Пройдя несколько шагов по темной аллее, мы остановились. Вокруг, в полном соответствии с открывшейся картиной, стояла гробовая тишина. Было морозно, безветренно, и высоченные вязы были похожи на монументы природе.
— Где мы?.. — ответ я знала заранее. Вряд ли следовало ждать, что он скажет: «В парке культуры и отдыха имени Горького».
— Это старое католическое кладбище.
— Мы кого-то ждем? — прошептала я.
— Нет.
— Надеюсь, вы не собираетесь упрятать меня в какой-нибудь фамильный склеп?
— Ваша цель — выжить, — почти неслышно пробормотал вислоусый. — И если для этого понадобится лечь в могилу — ляжете.
— Уже лежала. Имею опыт, — пробурчала я себе под нос.
— Что вы сказали?
— Ничего. Мысли вслух.
С видом человека, который повидал на своем веку и не таких идиоток, вислоусый кивнул и, рыцарственно взяв меня под руку, свернул на узкую тропинку.
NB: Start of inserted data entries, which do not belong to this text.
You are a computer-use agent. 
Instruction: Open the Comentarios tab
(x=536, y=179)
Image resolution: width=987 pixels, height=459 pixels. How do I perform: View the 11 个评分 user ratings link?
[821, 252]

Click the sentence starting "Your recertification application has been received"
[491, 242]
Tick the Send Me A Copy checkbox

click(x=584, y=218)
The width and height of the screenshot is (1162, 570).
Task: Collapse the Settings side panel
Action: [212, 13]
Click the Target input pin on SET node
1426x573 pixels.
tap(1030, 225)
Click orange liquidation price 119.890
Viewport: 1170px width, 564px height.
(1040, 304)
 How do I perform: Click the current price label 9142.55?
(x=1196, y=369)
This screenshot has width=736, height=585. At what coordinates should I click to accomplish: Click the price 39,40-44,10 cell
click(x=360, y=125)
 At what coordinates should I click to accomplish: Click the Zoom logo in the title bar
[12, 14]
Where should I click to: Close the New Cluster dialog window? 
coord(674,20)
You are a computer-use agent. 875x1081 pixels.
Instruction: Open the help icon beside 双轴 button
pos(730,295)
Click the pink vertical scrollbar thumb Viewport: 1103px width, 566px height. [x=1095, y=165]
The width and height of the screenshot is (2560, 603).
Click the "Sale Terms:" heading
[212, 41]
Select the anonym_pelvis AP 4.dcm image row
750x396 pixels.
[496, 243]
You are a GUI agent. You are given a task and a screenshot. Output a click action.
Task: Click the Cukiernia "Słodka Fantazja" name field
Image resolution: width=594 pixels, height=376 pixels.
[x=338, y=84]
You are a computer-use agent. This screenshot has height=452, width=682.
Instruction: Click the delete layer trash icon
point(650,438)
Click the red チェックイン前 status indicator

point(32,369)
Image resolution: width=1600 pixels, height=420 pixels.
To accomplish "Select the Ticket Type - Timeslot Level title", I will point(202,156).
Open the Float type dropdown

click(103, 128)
Думаю, я не открою Америки, если скажу, что прогуливаться ночью по кладбищу — не самое большое удовольствие в жизни. Правда, я никогда не верила в духов, привидения и восставших из гроба мертвецов. Однако, шагая вдоль мрачных памятников и надгробий в сопровождении взрослого и, судя по всему, не робкого мужчины, я чувствовала, как весь мой материализм комсомолки с четырнадцатилетним стажем тает, словно снег на ресницах. Вполне допускаю, что кому-то, возможно, покажется неестественной и даже надуманной эта суровая череда испытаний, которым подвергла меня судьба и которую я по мере способностей пытаюсь описать. Выкраденная… скомпрометированная… переброшенная… битая… запуганная… заживо закопанная… бредущая по канализационным стокам… рыскающая в поисках убежища среди ночных могил… Но, воля ваша, все так и было. Все или почти все. Ибо память — очень своеобразная штука. Что-то вроде будильника, который как будто и завели на определенный час, а он, сволочь, не звонит. Или звонит, но в тот момент, когда о нем и думать забыли. Я пишу эту книгу в девяносто третьем году, с головой уходя в события пятнадцатилетней давности. Возможно, тогда и были какие-то паузы, передышки между мучительными часами и минутами, когда спокойная, тихая смерть была бы воспринята мною, как в детстве — вожделенный подарок от мамы на Новый год. Но я их не помню. Не потому, что боюсь нарушить драматургию сюжета, и не потому, что не хочу вспоминать. Напротив, очень хочу. Но не помню, не помню!..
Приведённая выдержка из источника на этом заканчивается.